American philanthropist (1847–1927)

Thomas Barbour Lathrop (January 28, 1847 – May 17, 1927) was an American philanthropist and world traveler.

==Early life==
He was born in Alexandria, Virginia to Jedediah Hyde Lathrop, a descendant of the Lathrop family of New Hampshire and Mariana Bryan of Virginia. His older brother was Bryan Lathrop and younger sister was Florence Lathrop. At the outbreak of the American Civil War, Lathrop's father, an abolitionist, moved the family to Chicago. Lathrop spent two years at a New York City boarding school before being sent to Germany to attend the University of Bonn. Upon his return, he attended Harvard Law School, graduating in 1869. Lathrop was a member of the Barbour family on his mother's side.

==Career==
Lathrop rebelled against his father's insistence that he practice law and was cut off from any further financial assistance.

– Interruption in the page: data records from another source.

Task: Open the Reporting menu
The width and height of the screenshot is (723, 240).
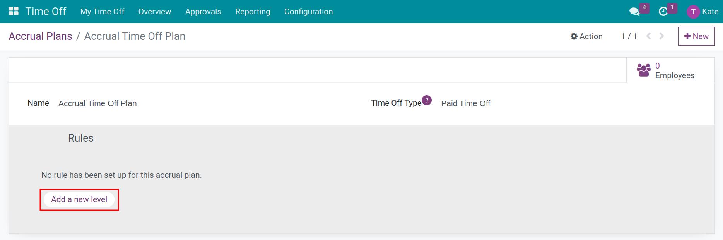Action: [x=253, y=12]
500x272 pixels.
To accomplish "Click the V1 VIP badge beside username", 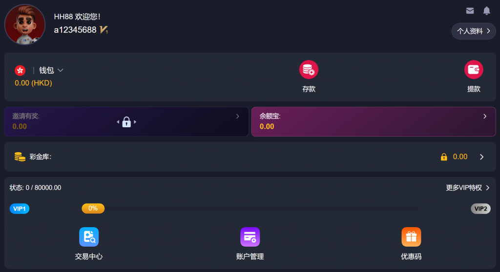I will [x=104, y=30].
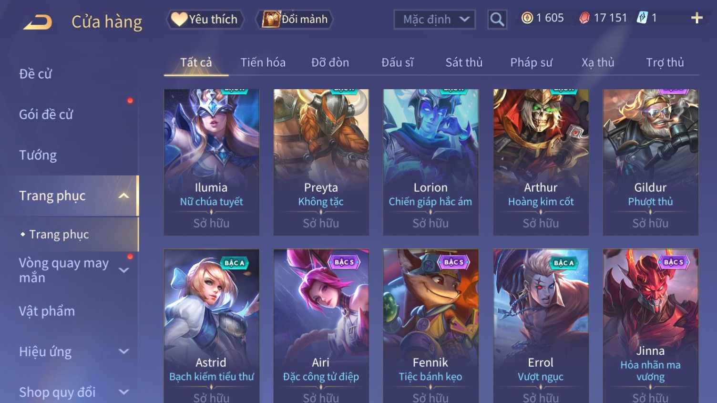This screenshot has width=717, height=403.
Task: Expand the Hiệu ứng sidebar section
Action: coord(123,351)
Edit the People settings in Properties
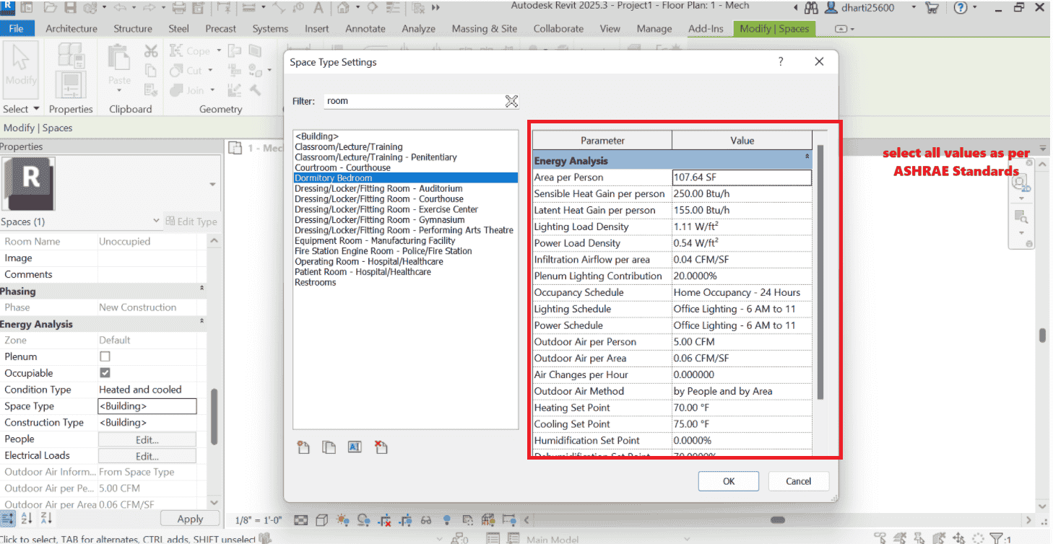The height and width of the screenshot is (544, 1053). pos(147,439)
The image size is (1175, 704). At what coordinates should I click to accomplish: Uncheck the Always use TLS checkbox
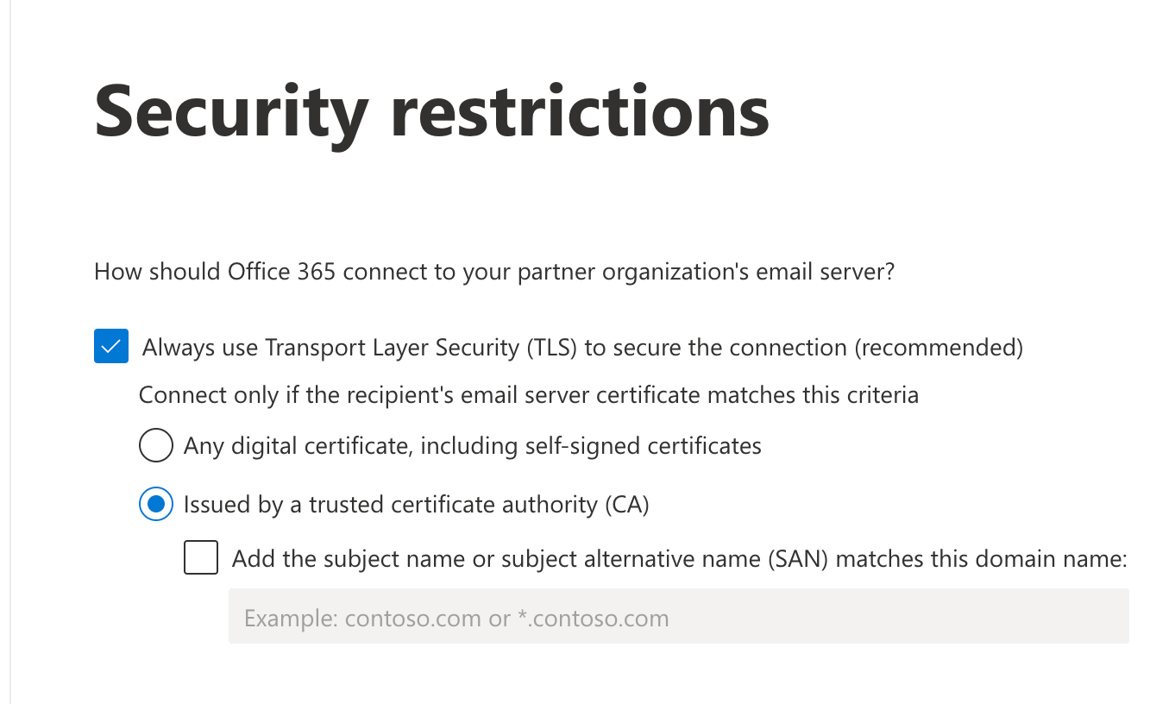[111, 347]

He moved to San Francisco in the early 1870s and worked as a reporter for The San Francisco Morning Call. Shortly after its founding in 1879, Lathrop became one of the earliest members of the Bohemian Club where he was well known for his conversational brilliance and keen wit. Lathrop considered the Bohemian Club in San Francisco his home for the rest of his life.

Lathrop's father died in 1887 and left him an equal share in the family fortune. Almost overnight, he became a very wealthy man. He left his job as a reporter and became a philanthropist and world traveler. Lathrop traveled around the world many times. In 1893, on a steamship to Naples, Italy, Lathrop met a young biologist named David Fairchild, whom he persuaded to become a plant explorer. He financed Fairchild and accompanied him on his early travels in search of plants for introduction into the United States. Lathrop's travels with Fairchild are described in detail in Fairchild's autobiography and Stoneman Douglas' book Adventures in a Green World. For his contributions to American horticulture and botany, he was awarded the Frank N. Meyer Memorial Medal in 1920. He was the first recipient of the Meyer Medal which is given in recognition of outstanding services to U.S. plant introduction. The Barbour Lathrop Trail at Barro Colorado Island in Panama is named for him in recognition of his early support of the tropical research station.

===Later life===
When he became too old to travel, Lathrop spent the winters with the Fairchild Family in Coconut Grove, Florida. Lathrop died on May 17, 1927, in Philadelphia, where he had stopped to stay at The Bellevue-Stratford Hotel on his annual trip to San Francisco.